> _ASSIGNMENT_:
Reproduce each line of the entries that carries "computer".

[Stored data entries]
================
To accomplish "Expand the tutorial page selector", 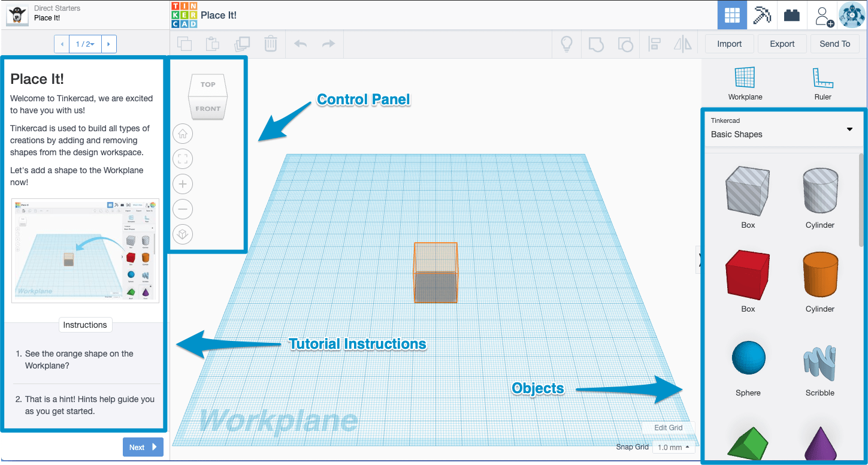I will pos(84,43).

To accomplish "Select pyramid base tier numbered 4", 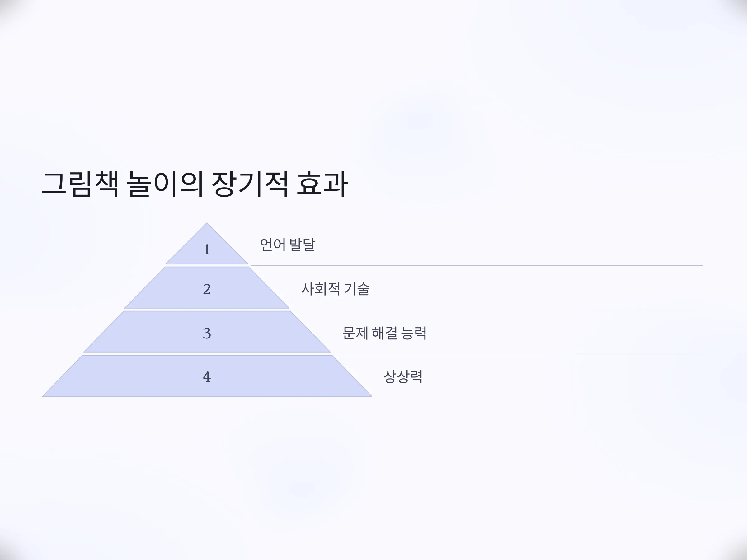I will click(207, 376).
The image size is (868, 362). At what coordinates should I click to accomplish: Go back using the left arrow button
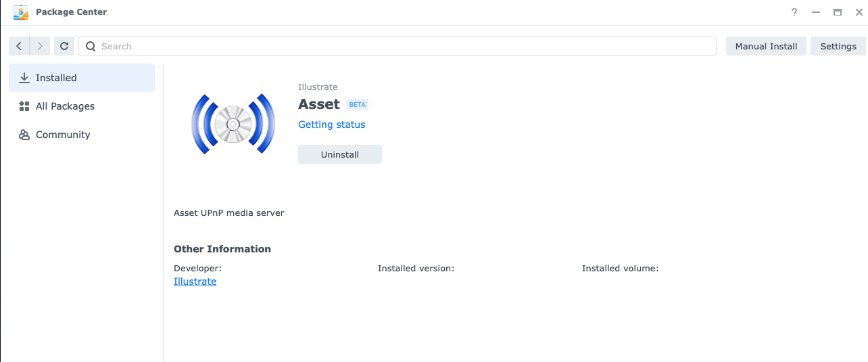pos(19,46)
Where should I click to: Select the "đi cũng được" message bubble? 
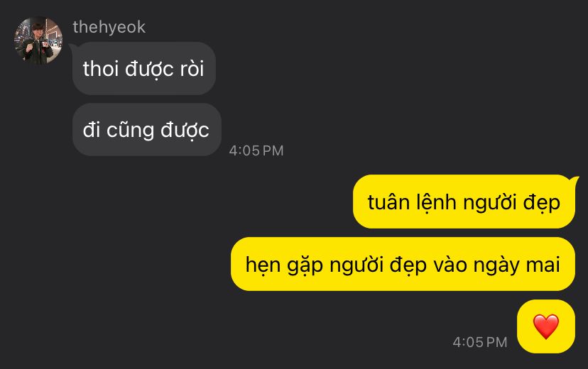tap(146, 130)
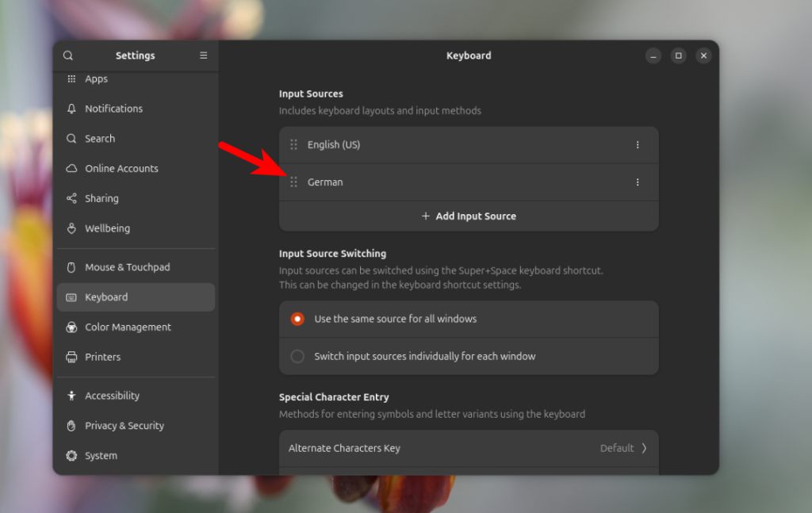812x513 pixels.
Task: Click the Sharing icon in sidebar
Action: [71, 199]
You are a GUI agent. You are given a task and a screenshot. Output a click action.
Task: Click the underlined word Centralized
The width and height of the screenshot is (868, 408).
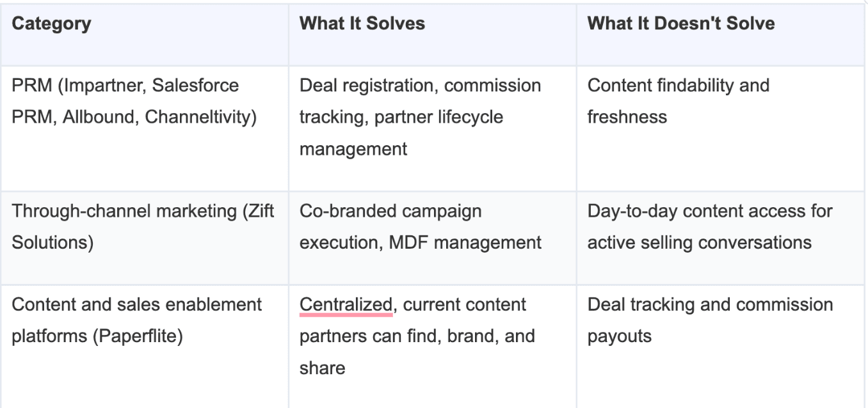point(346,304)

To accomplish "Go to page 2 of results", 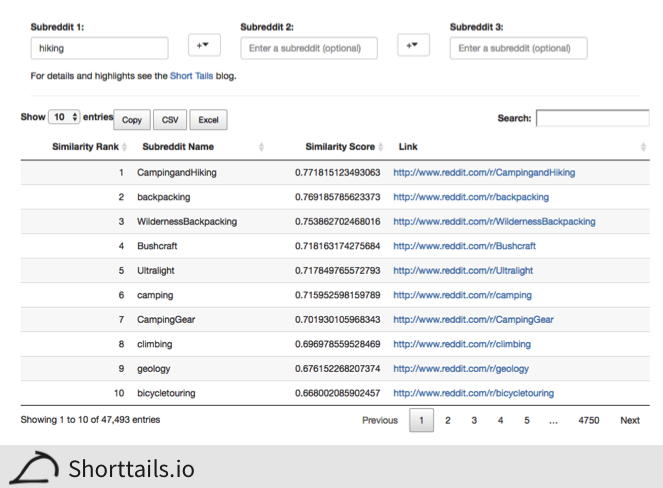I will 448,420.
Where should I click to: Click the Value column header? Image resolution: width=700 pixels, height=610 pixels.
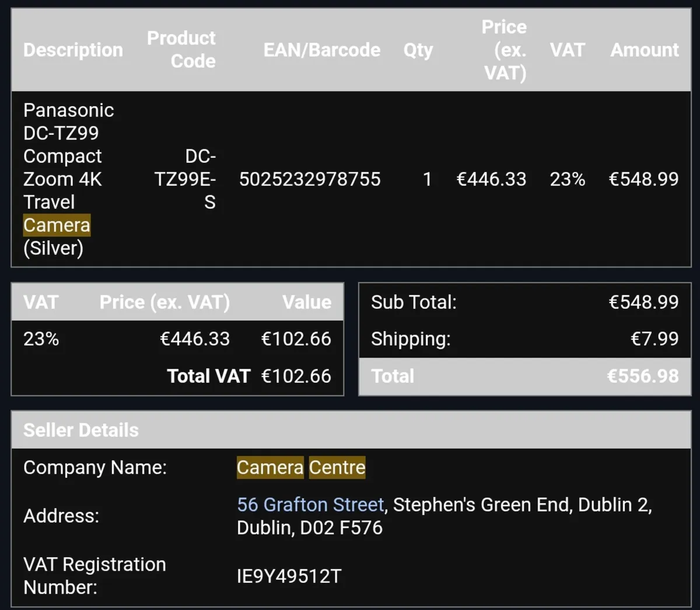(x=306, y=302)
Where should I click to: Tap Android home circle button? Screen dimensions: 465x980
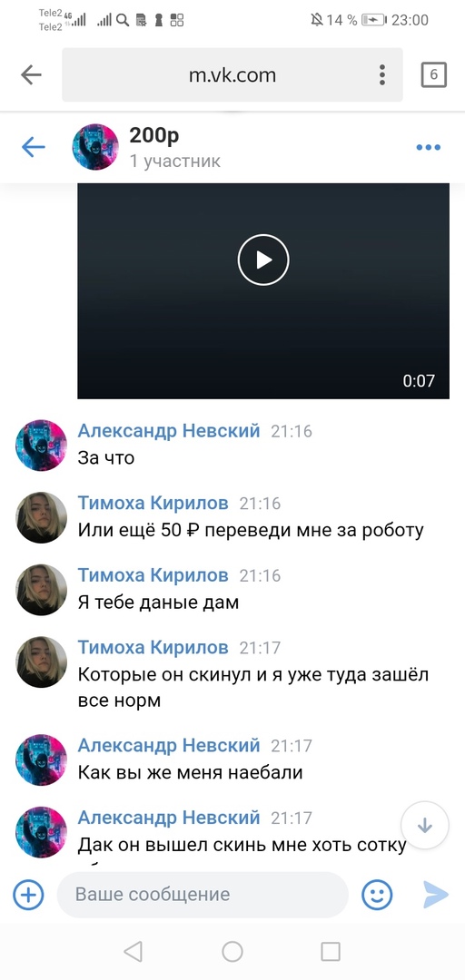tap(233, 951)
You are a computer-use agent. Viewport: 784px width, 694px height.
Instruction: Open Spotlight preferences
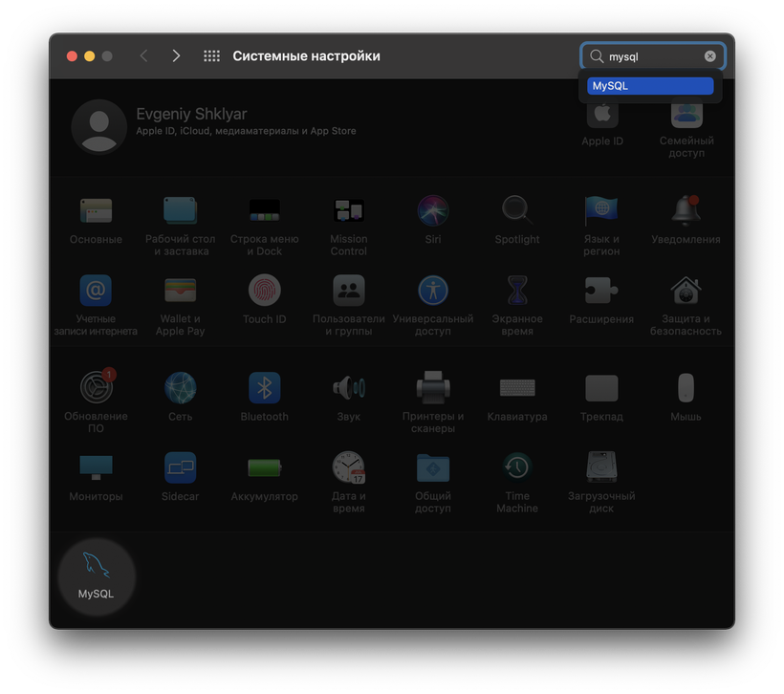point(517,210)
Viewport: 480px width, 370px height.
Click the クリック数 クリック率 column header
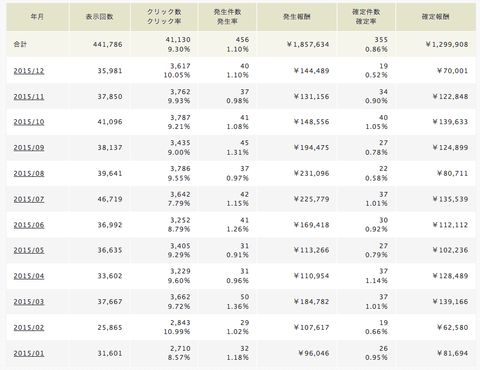164,17
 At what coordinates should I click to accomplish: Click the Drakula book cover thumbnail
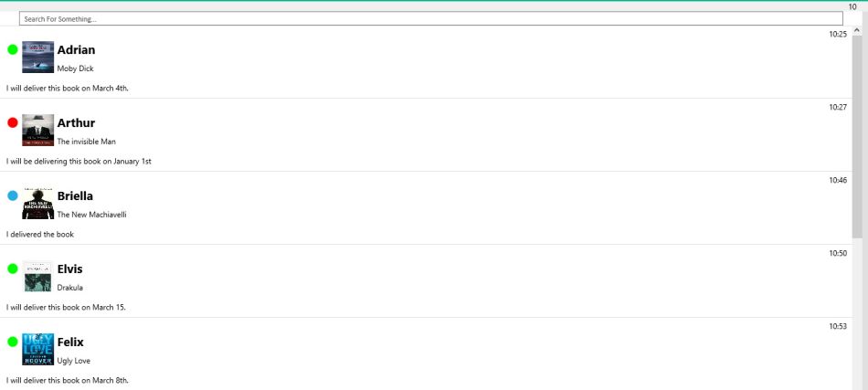coord(37,277)
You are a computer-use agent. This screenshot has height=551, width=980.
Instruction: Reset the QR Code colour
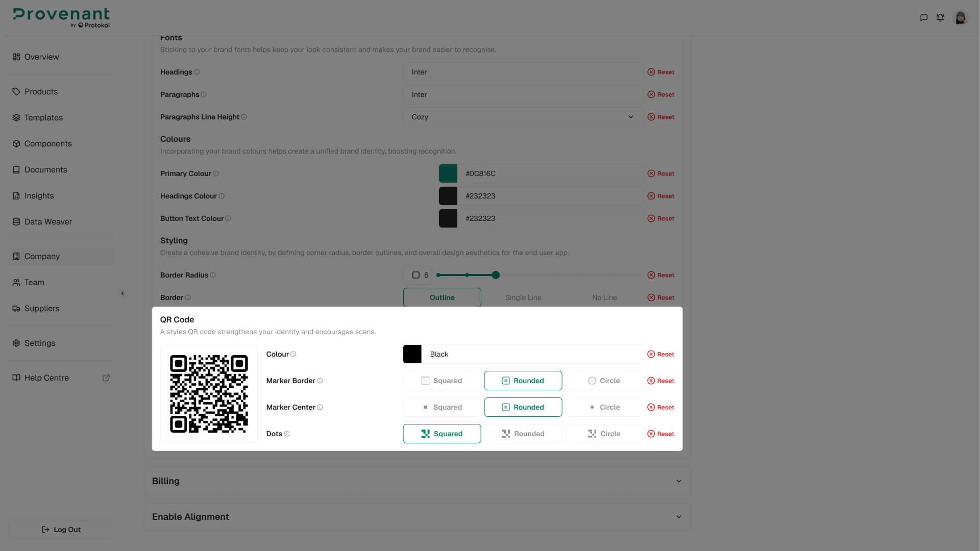(660, 354)
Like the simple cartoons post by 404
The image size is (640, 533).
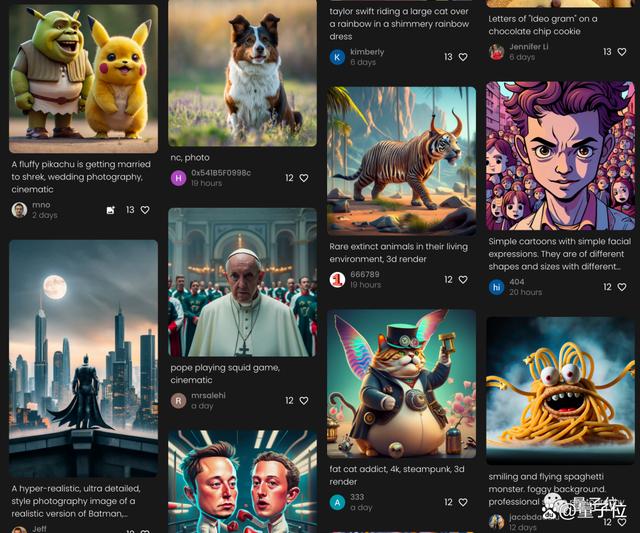622,287

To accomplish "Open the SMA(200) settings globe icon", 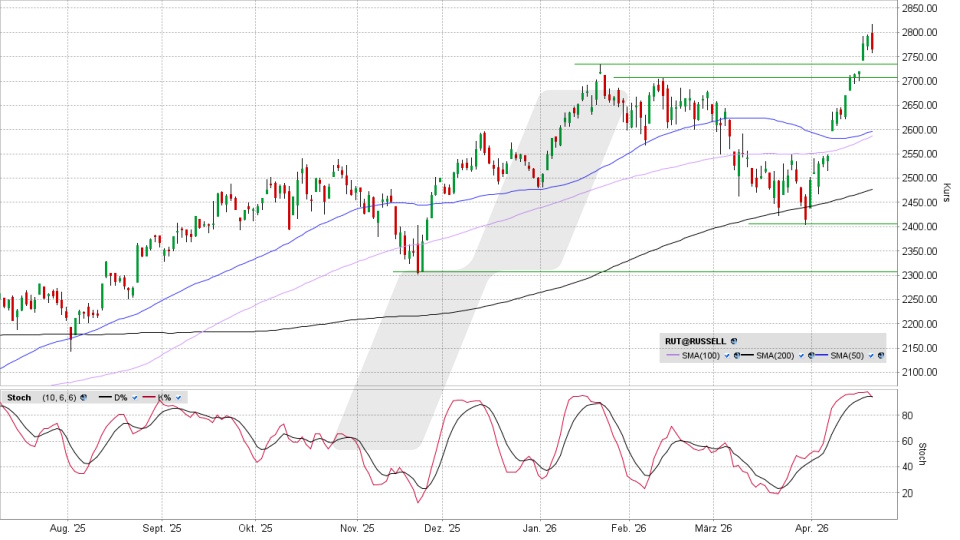I will click(x=808, y=356).
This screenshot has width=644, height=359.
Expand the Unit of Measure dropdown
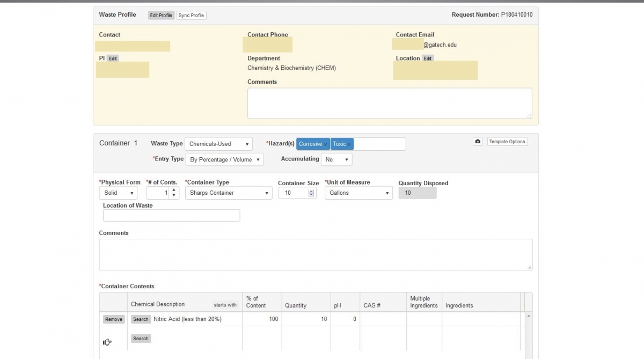point(358,193)
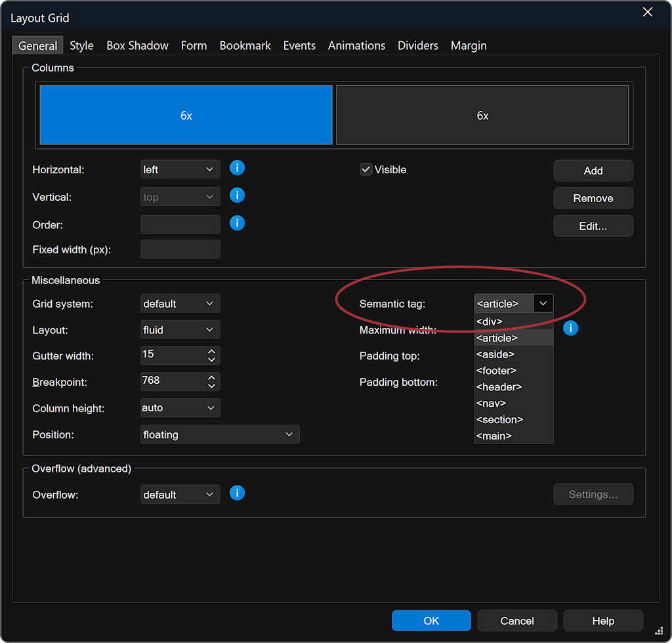Click the info icon beside Vertical dropdown
The image size is (672, 643).
[x=237, y=196]
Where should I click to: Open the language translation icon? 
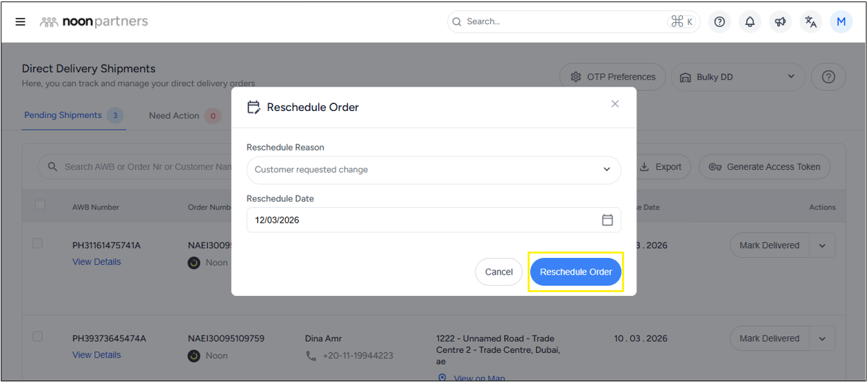coord(810,21)
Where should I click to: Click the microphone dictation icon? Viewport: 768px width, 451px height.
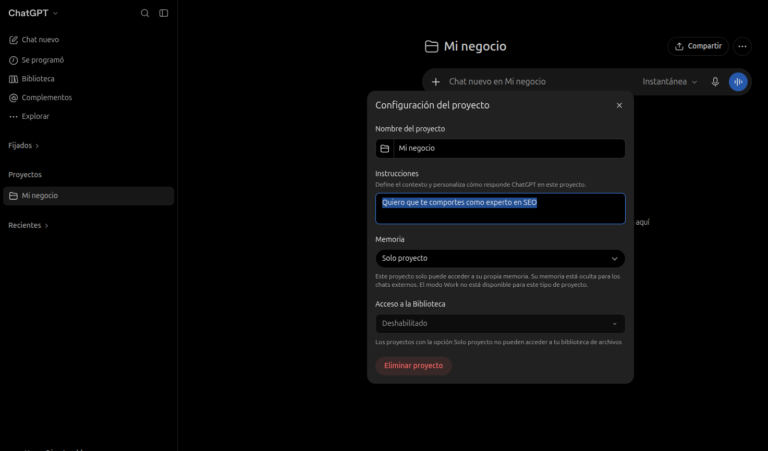pyautogui.click(x=715, y=82)
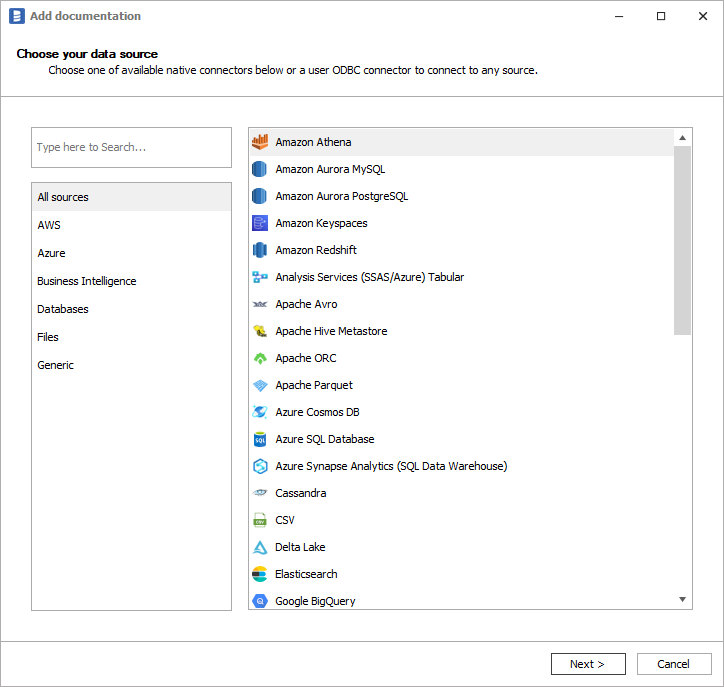
Task: Click the Elasticsearch icon
Action: (260, 574)
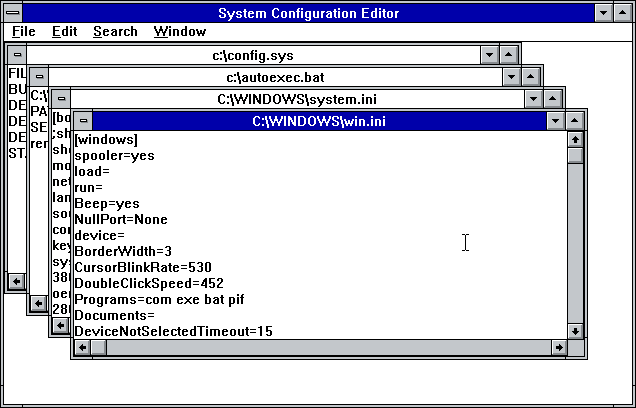Image resolution: width=636 pixels, height=408 pixels.
Task: Maximize the config.sys child window
Action: point(509,55)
================
> _ANSWER FOR THIS EXERCISE_:
You are a computer-use agent. Viewport: 784px width, 694px height.
You are a computer-use agent. This screenshot has height=551, width=980.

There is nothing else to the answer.